Sunday, March 1, 2015

Family Medicine: Sharing Our Humanity with Patients More than Pride in our Clinical Skills

As a Family Physician with over 180,000 patient encounters of experience, I'm still learning and appreciating patients and my specialty and uncertainty.  Yes, I appreciate uncertainty. It helps us to honor the "fog" in the human condition.  It helps us with our spiritual practices, too.

Should Family Medicine be more aggressive and prideful at our place in the health care of America?  Should we push back a bit at the system?

Many may consider pride in one's skills to be "sinful", but our specialty, possibly because of our humility- misguided or not, is indeed "complicit" in medicalizing American life, as Allen Perkins, MD, MPH notes, and, as I believe, helping to bankrupt America by co-dependence with a mis-aligned Medical Industrial Complex. 

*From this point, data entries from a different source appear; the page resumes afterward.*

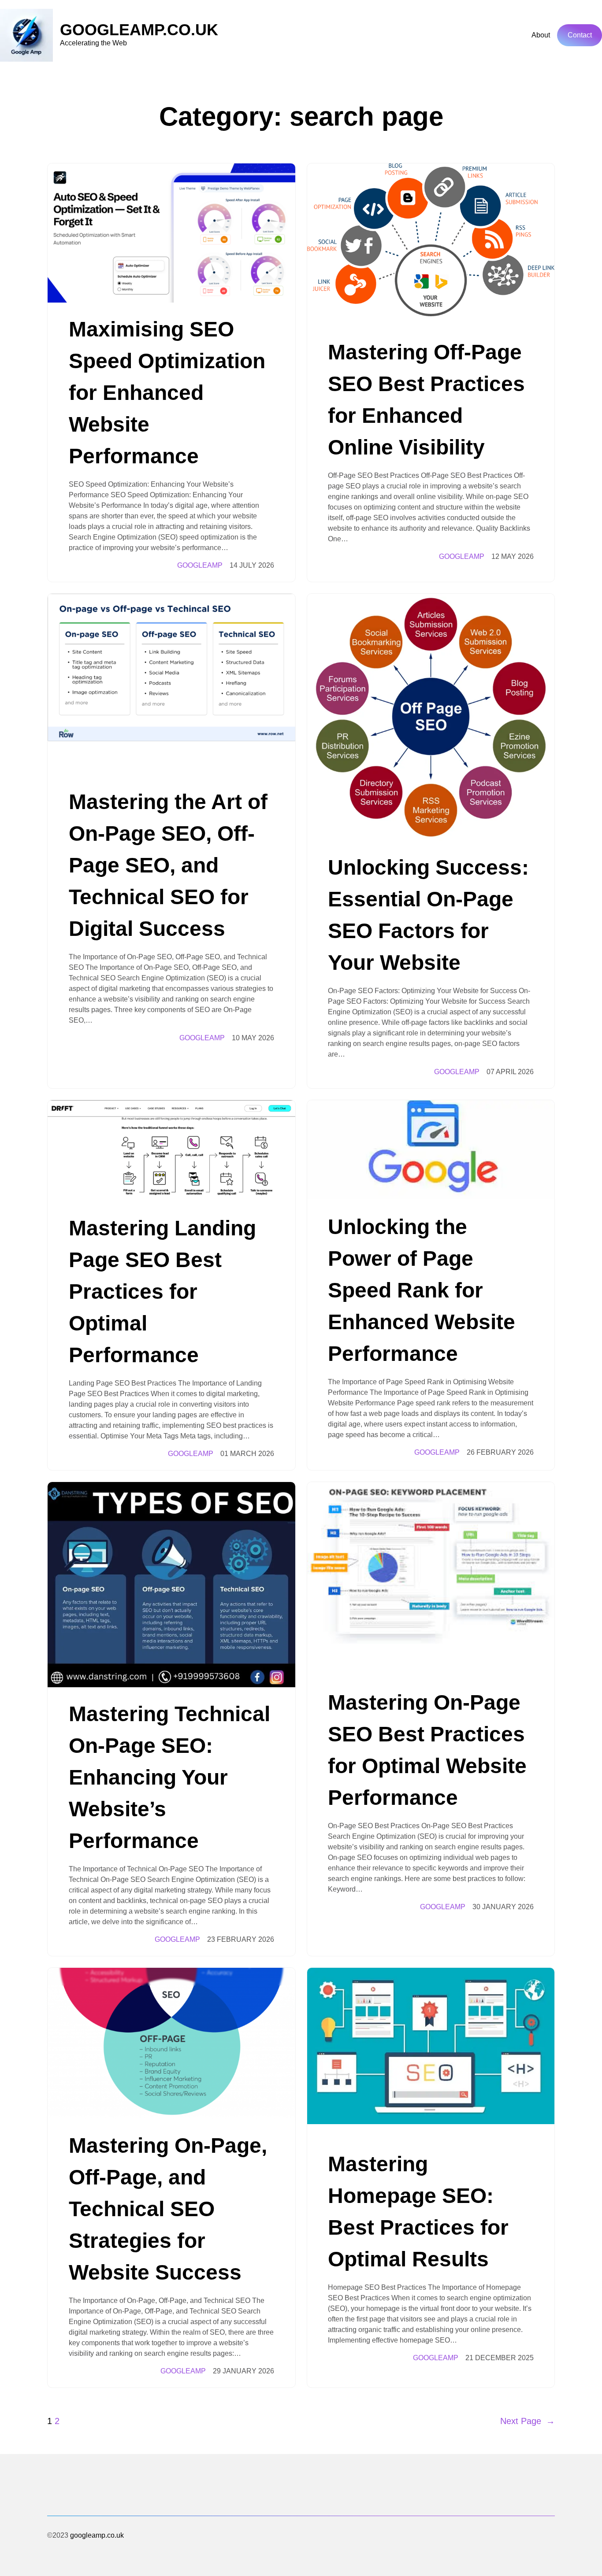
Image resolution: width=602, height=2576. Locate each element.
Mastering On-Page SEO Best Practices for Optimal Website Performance (427, 1750)
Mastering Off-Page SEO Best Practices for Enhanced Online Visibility (426, 399)
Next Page (527, 2421)
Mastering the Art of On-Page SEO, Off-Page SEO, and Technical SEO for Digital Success (168, 865)
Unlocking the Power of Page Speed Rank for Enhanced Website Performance (421, 1290)
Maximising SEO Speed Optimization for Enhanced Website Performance (167, 393)
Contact (580, 35)
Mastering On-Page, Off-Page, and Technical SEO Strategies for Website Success (168, 2209)
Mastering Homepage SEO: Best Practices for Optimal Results (418, 2211)
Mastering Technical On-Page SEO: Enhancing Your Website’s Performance (169, 1777)
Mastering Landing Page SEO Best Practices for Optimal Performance (162, 1291)
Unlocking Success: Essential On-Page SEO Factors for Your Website (428, 915)
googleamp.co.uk (139, 30)
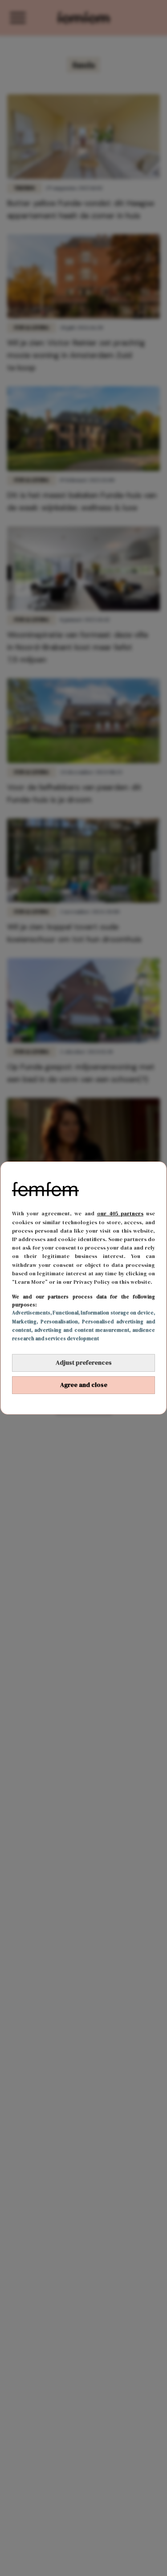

We have moved beyond McWhinney,  who wrote and spoke of the clinical methods and skills of Family Physicians, but forgot to integrate his message in many of our teachings. We now understand in a different way that "all our patients will die". That fact dampens clinical pride a bit and enhances our relational connections with patients for the long haul.
Intense celebration of diagnostic wizardry and "high fives" for clinical acumen give way to quests for better understanding of the human condition. Patients teach us that allowing them to be human and protecting them from medical misadventures is part of our job. Another part is validating their humanity and their sufferings. The heartfelt quietness of the slow dance with the human condition is instructive.  Family Physicians Dance well, but we may dance slow.
  
We love the dance. BUT, it doesn't do much for the quarterly return on the investment of Wall Street or help the budget of the local hospital that may own our practice and expect us to feed it. Many questions face Family Medicine.